§ DIRECTION: Lay out the listing below as a Markdown table with the columns "Row" and "Line", starting at the line containing "The image size is (304, 238)." and ending at the last line of the listing, both included. Number each row, skip blank lines, and leave the pictures out.

§ MATERIAL SUPPLIED:
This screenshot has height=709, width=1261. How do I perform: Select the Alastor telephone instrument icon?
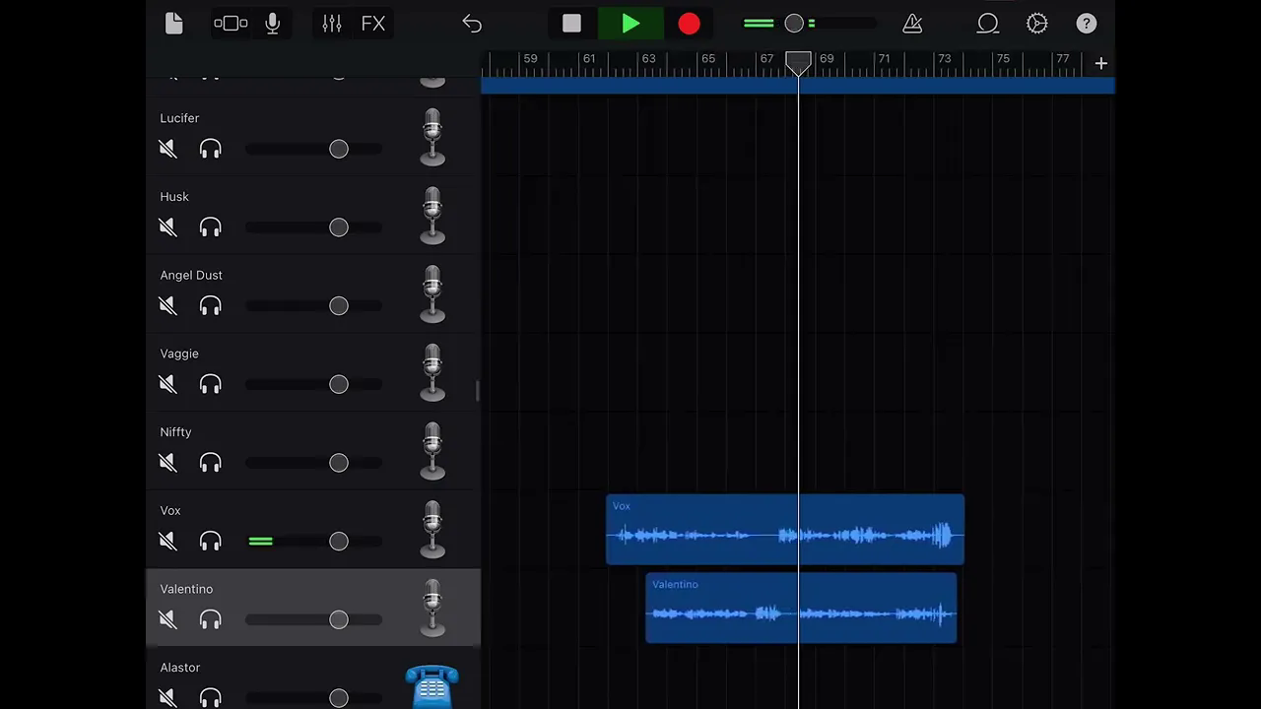tap(432, 686)
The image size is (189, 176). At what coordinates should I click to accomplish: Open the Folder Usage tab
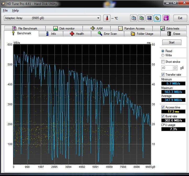pos(142,34)
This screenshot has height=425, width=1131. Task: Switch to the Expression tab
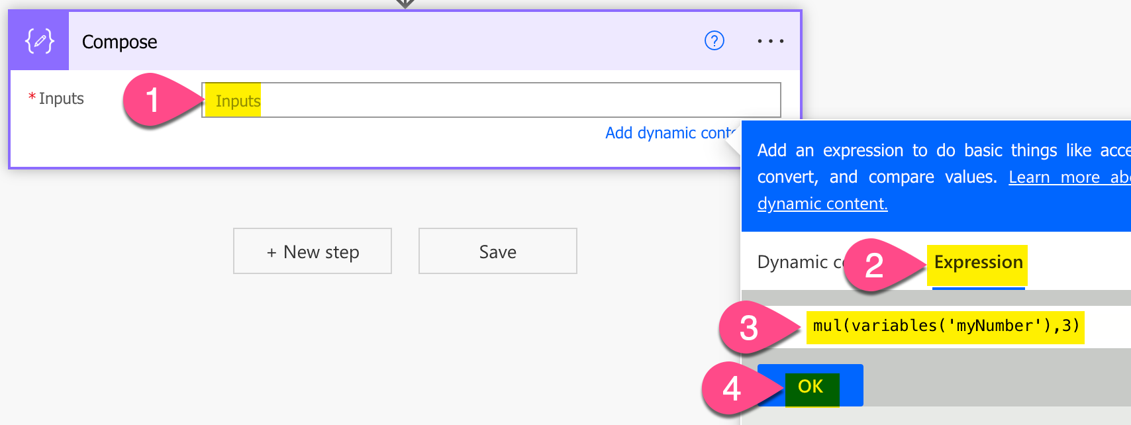click(978, 263)
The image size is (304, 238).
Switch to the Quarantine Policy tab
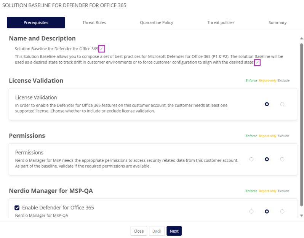(156, 22)
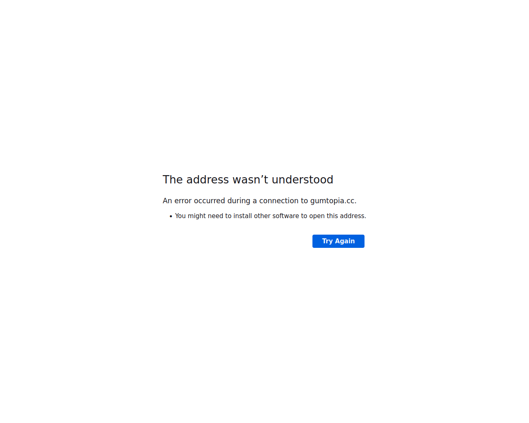The image size is (529, 423).
Task: Click the gumtopia.cc domain text
Action: [333, 201]
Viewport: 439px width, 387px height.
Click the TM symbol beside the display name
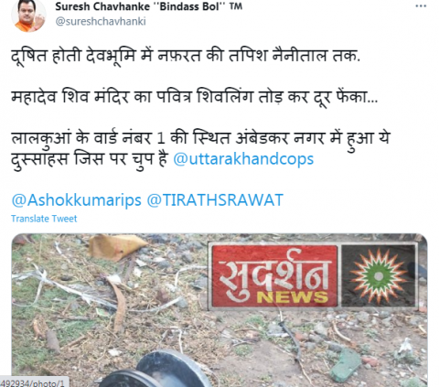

§ SOLUTION FOR THIS EXERCISE:
| Row | Line |
|---|---|
| 1 | The image size is (304, 238). |
| 2 | Switch to the Quarantine Policy tab |
| 3 | (156, 22) |
| 4 | The image size is (529, 423). |
| 5 | Task: Click the gumtopia.cc domain text |
| 6 | Action: [333, 201] |
| 7 | Viewport: 439px width, 387px height. |
| 8 | Click the TM symbol beside the display name |